# Canadian Army Journal Vol 8, No 1



## mperreault (27 Jun 2005)

The spring 2005 issue of The Canadian Army Journal   is now available online at...

http://www.army.forces.gc.ca/caj/main.asp?view=more&issueID=33

- Matt Perreault


----------



## McG (27 Jun 2005)

Are these no longer published in hard copy and sent to units?  I've not seen a new on in other than electronic form since last summer.


----------



## mperreault (27 Jun 2005)

8.1 has just been printed... If your unit is no long receiving it you should make sure it's added to the distribution list...  I'm not sure how that all works I only maintain the webpage...

-Matt
http://www.army.forces.gc.ca/caj


----------



## Infanteer (27 Jun 2005)

You maintain the webpage?  Why can't you get the entire journal (with table of contents and cover) printed on one PDF file?


----------



## Cloud Cover (28 Jun 2005)

Having perused the edition, and naturally gravitating towrds a couple of articles written by a particular LCOL, [who shall remain un-named] I have but one question: why are there no articles involving tumbleweeds and swinging saloon doors, hmmm?


----------



## pbi (28 Jun 2005)

_pbi slowly slipped the strap of his holster, never taking his eyes off whiskey601......_

Cheers


----------



## mperreault (29 Jun 2005)

Infanteer Wrote:


> Why can't you get the entire journal (with table of contents and cover) printed on one PDF file?

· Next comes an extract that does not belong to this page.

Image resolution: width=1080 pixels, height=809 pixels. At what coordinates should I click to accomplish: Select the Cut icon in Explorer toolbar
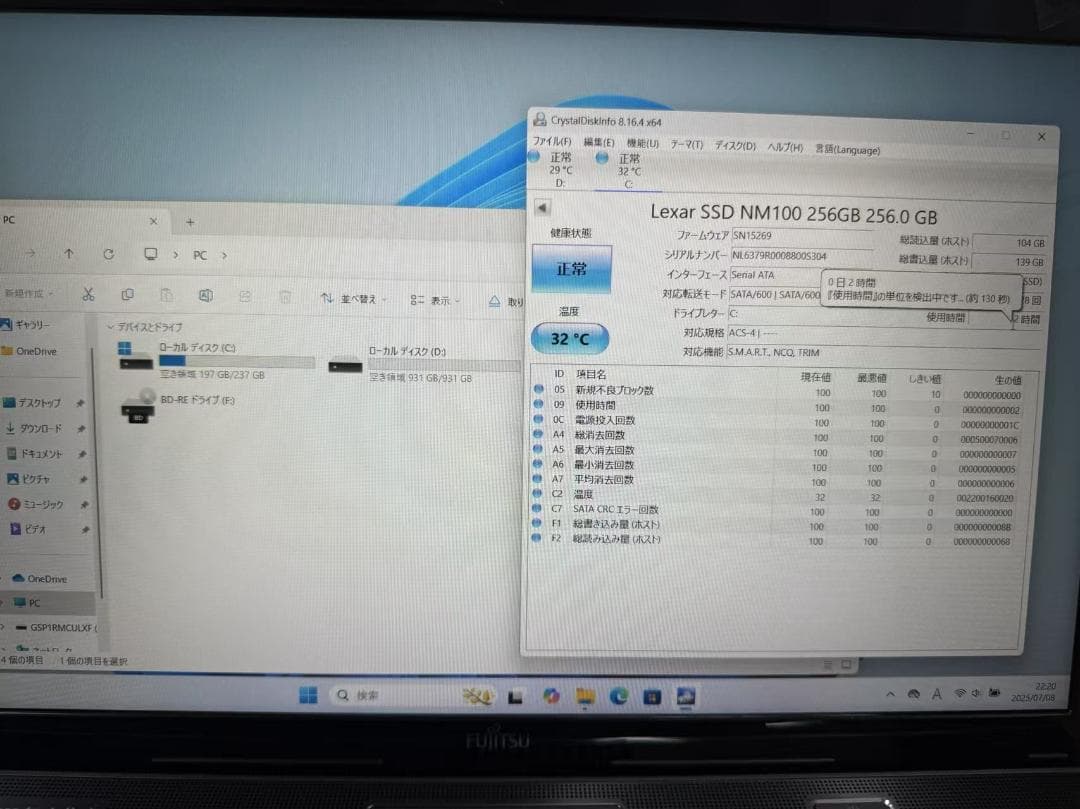point(88,296)

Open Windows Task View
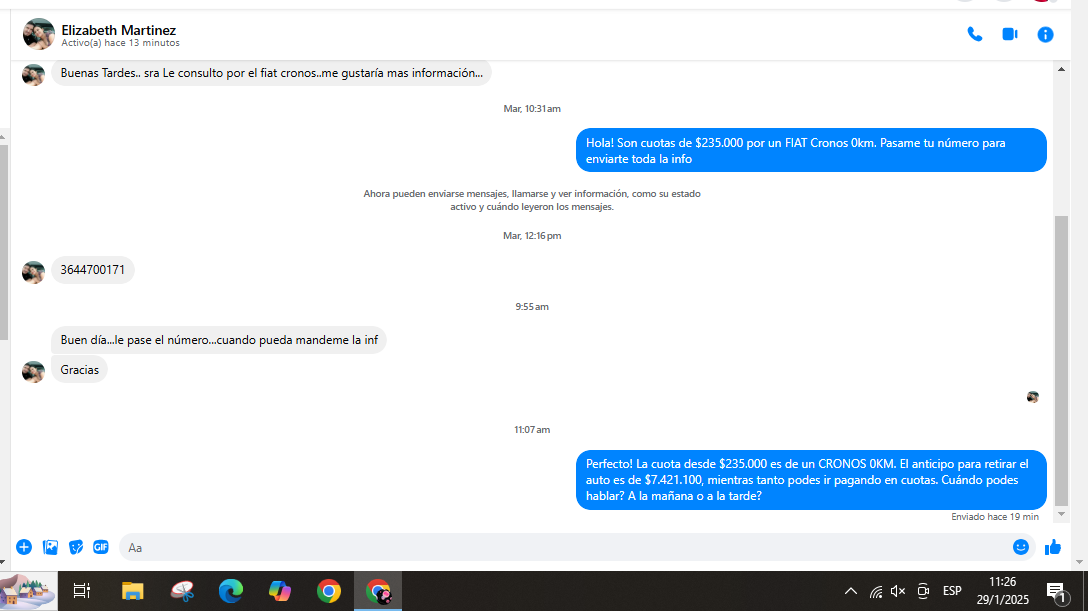(x=82, y=591)
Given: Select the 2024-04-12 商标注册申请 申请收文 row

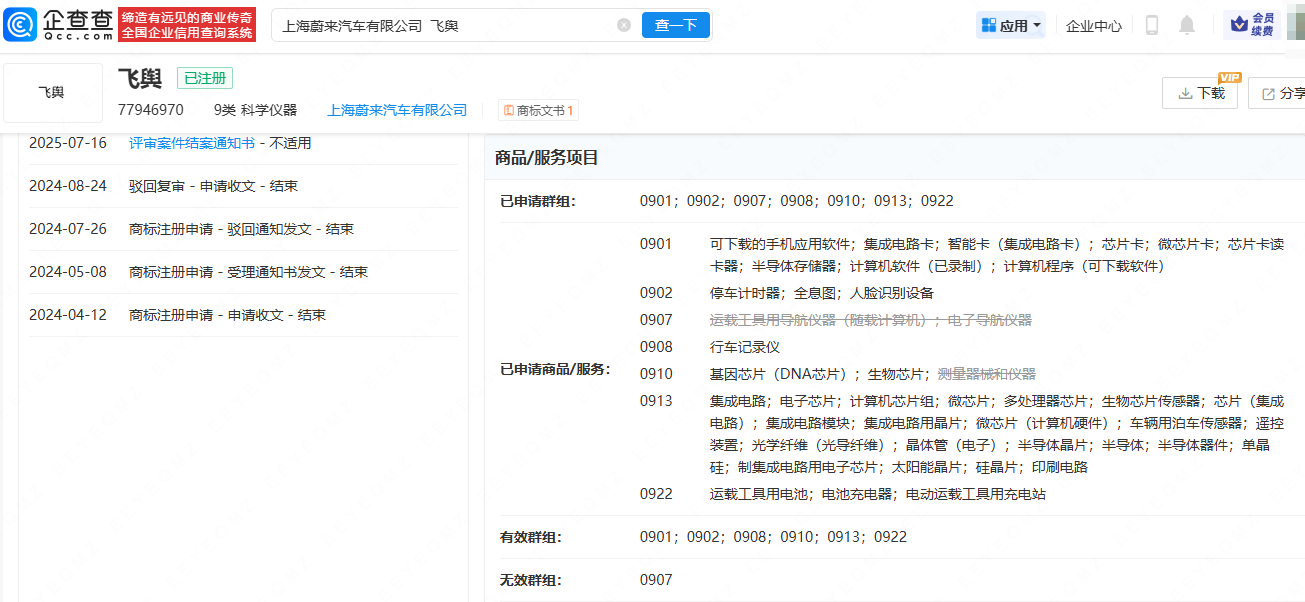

We created the new Canadian Army Journal (CAJ) site following the standards set by other academic journals.  Its current format makes it easier to sort information...  It also reduces bandwidth usage, if a person is only interested in reading one article they are not forced to download the whole issue.  That said, perhaps we can include both full versions, and an article-by-article view of the journal in future revisions of the site.  Thanks very much for your input.

-Matt
http://www.army.forces.gc.ca/caj/


----------



## Infanteer (29 Jun 2005)

mperreault said:
			
		

> We created the new Canadian Army Journal (CAJ) site following the standards set by other academic journals.   Its current format makes it easier to sort information...   It also reduces bandwidth usage, if a person is only interested in reading one article they are not forced to download the whole issue.   That said, perhaps we can include both full versions, and an article-by-article view of the journal in future revisions of the site.   Thanks very much for your input.
> 
> -Matt
> http://www.army.forces.gc.ca/caj/



Thanks for the reply Matt.  I made the recommendation for a couple reasons:

1)  Many of the Journals I've seen do both - a complete PDF file with the entire issue as well as a PDF file for each article for those who want something specific.

For example:

Air and Space Power:
http://www.airpower.maxwell.af.mil/airchronicles/apj/apj05/sum05/sum05.html

I'm pretty sure Armour Magazine and the Australian Army Journal are the exact same (can't get the links to work right now).

2)  I like to read (or print) the entire publication - it is alot easier to do so without having to open 15-20 files.  

Cheers,
Infanteer


----------



## Infanteer (29 Jun 2005)

Correction - Armour Magazine doesn't put the entire publication on one file - a pox on their house.

But the Aussies do:

http://www.defence.gov.au/army/lwsc/Publications/journal/journal%203.htm


----------



## mperreault (29 Jun 2005)

Infanteer said:
			
		

> ...I like to read (or print) the entire publication - it is alot easier to do so without having to open 15-20 files...



I can appreciate that...  Thanks again for the input, I will work on having the full versions available when I find time..

-Matt
http://www.army.forces.gc.ca/caj/


----------



## Edward Campbell (29 Jun 2005)

mperreault said:
			
		

> I can appreciate that...   Thanks again for the input, I will work on having the full versions available when I find time..
> 
> -Matt
> http://www.army.forces.gc.ca/caj/



Thanks for offering to help.

I don't know if this is any help but here is how one government board does it: we have a choice of one large document or individual 'chapters' - http://strategis.ic.gc.ca/epic/internet/insmt-gst.nsf/en/sf08385e.html  Hope this does more harm than good.


----------



## mperreault (30 Jun 2005)

Infanteer said:
			
		

> I like to read (or print) the entire publication - it is alot easier to do so without having to open 15-20 files.



Ok... Check out the CAJ now... I've included full versions of all available issues..

-Matt
http://www.army.forces.gc.ca/caj/


----------



## Infanteer (30 Jun 2005)

Wow - you're good.

Can we put you in charge of the DND?  

Thanks for that,
Infanteer


----------



## mperreault (30 Jun 2005)

Infanteer said:
			
		

> Wow - you're good.
> Can we put you in charge of the DND?



That sounds like it pays well... I accept!

-Matt
http://www.army.forces.gc.ca/caj/


----------



## Edward Campbell (30 Jun 2005)

Thanks, that's great!


----------